Posts Tagged Hollywood

The Stupidity of the Studios

Well, surprise surprise surprise, the new Dukes of Hazzard movie isn’t getting good reviews. And the review is fairly typical – mindless action coupled with hot bodies. Who is the picture aimed at? Teenagers, of course. While the debate rages about the whys of Hollywoods decline — Is it poor product quality or is it competition from other entertainment, let me agree with both of those positions and throw in the observation that Hollywood shouldn’t be surprised that fewer people watch their movies because they go out of their way to make movies that fewer people want to see, since a large fraction seems to be aimed directly at teenagers. And frankly, not too many of us adults are going to plunk down 8 bucks and spend 90 minutes to look at Jessica Simpson’s cleavage (delightful as it is) and other things blow up real good. This might make sense if teenage was an expanding demographic, but it isn’t. It’s not like if you get people hooked on movies as a teenager they’ll keep watching the rest of their lives, either. 

I’m not blaming teenagers — I’m blaming an industry that keeps sawing away at its own jugular. Mel Gibson proved that people who don’t ordinarily see movies will plunk down their 8 bucks and sit for a couple of hours to see a movie that is aimed at them. Did Hollywood notice and ask themselves what demographics (not just devout Christians) they are they leaving on the table? Are you kidding? Heck, they haven’t even bothered with a follow up for Christians.

Tags:

The Oscars

I watched the Oscars last night with the Other Fearless Leader. I offer my non-realtime thoughts.

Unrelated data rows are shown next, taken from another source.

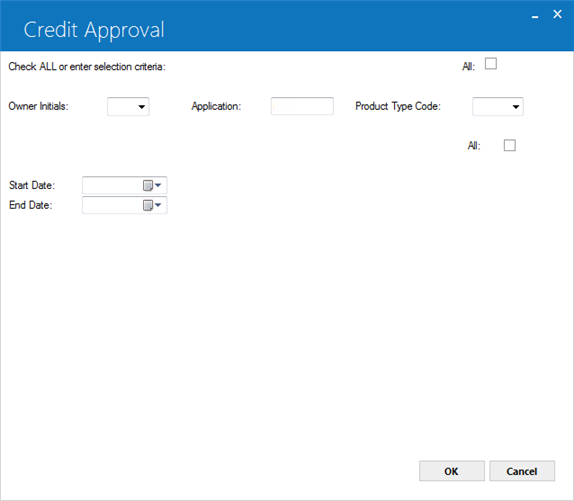This screenshot has height=501, width=574.
Task: Click the Credit Approval title text
Action: [x=94, y=30]
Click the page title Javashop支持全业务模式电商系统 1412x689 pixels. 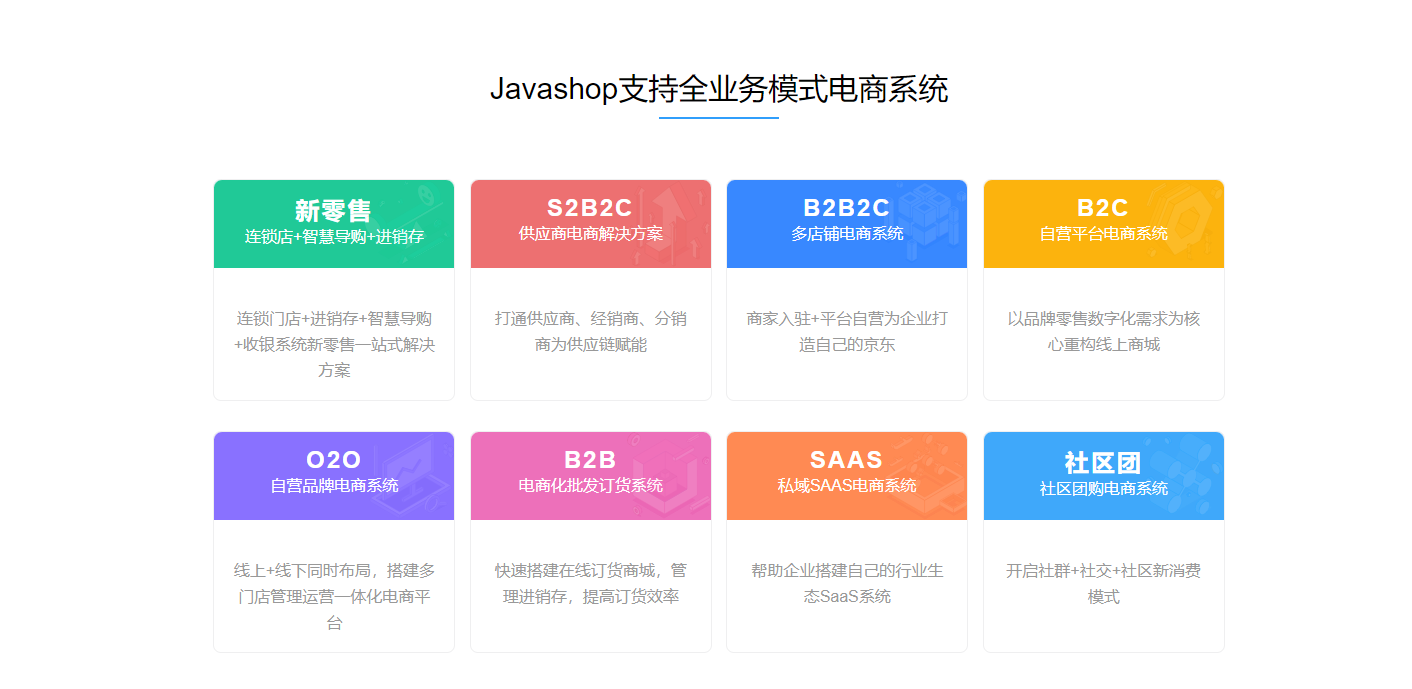click(722, 90)
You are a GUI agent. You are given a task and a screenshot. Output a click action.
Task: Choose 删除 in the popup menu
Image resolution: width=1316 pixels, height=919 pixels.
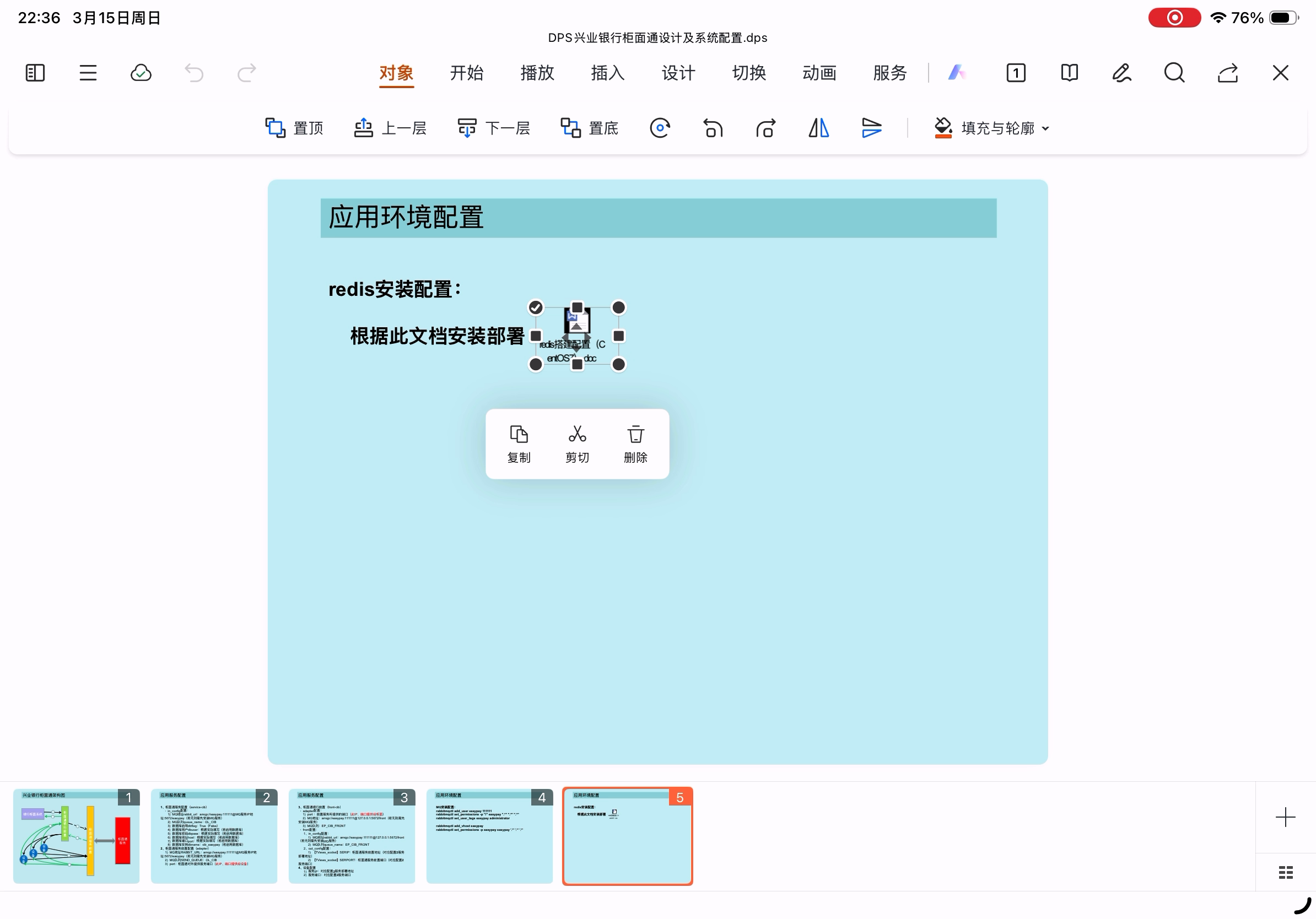click(x=635, y=444)
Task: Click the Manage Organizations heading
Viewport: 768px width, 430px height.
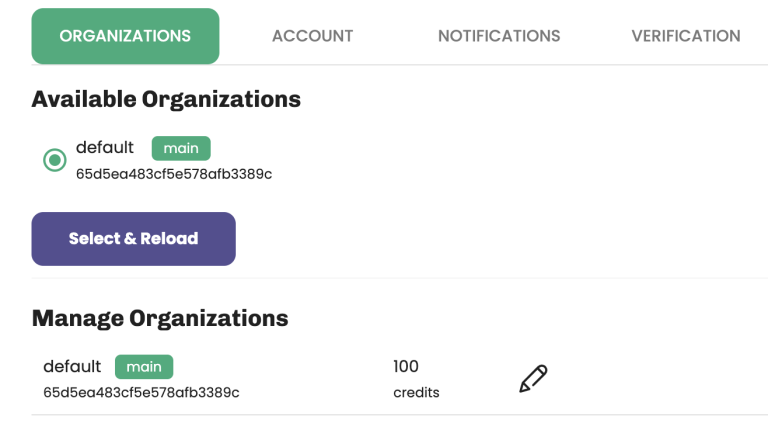Action: click(x=160, y=318)
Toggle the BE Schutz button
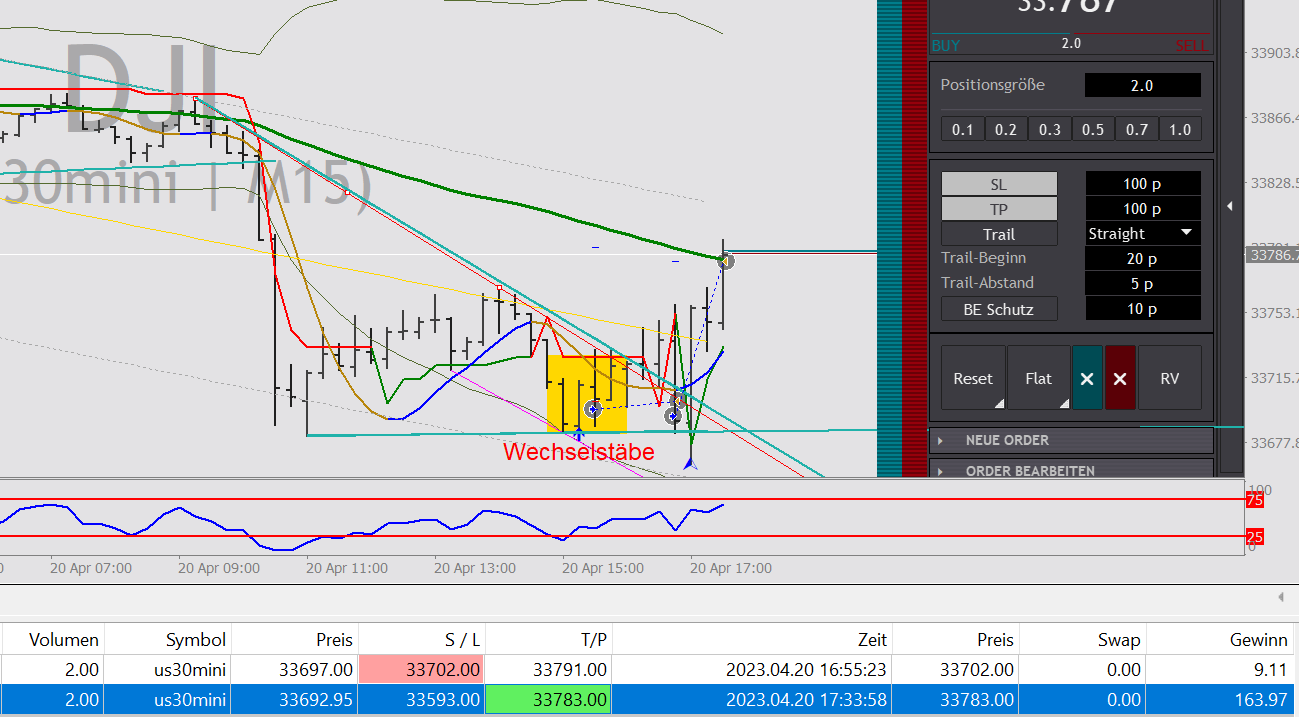 coord(998,309)
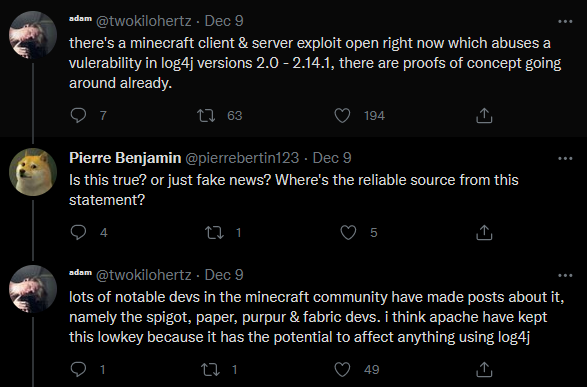The image size is (587, 387).
Task: Reply to the tweet about notable devs
Action: 78,369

For such a small industry, actors sure have a lot of award shows. What are they compensating for? 

When did they all get so old? Bill Murray looks like he’s about 70 now. And Jim Carrey – old and amazingly big eared. 

Susan Sarandon, did you use double sided tape or glue? I’m just curious, totally non-purient.

Too bad ABC doesn’t have the same policy as Clear Channel – I thought I was watching E! when Owen Wilson asked that gal if her’s were real. Instead of a goofy grin, I wish she’d replied “As real as your talent, Owen.”

The best part was right at the start – Michael Moore squished by a Mumakil. It was all downhill from there.

All that money for the event, and they couldn’t get the sound mix right – the orchestra too loud, Billy Crystal too soft. And that was about the only fun, let alone funny part of the whole show.

For a bunch of egalitarians, they sure do have a pecking order. Why was Uma Thurman up front? Why was Peter Jackon way on the side in the back – his movie only won 11 stinking awards. And those people who win all the boring awards – they were so far back they cut to graphics so you had something to watch while they made the hike down to the stage. At least I didn’t have to see Jack Nicholson sprawled out in the front row.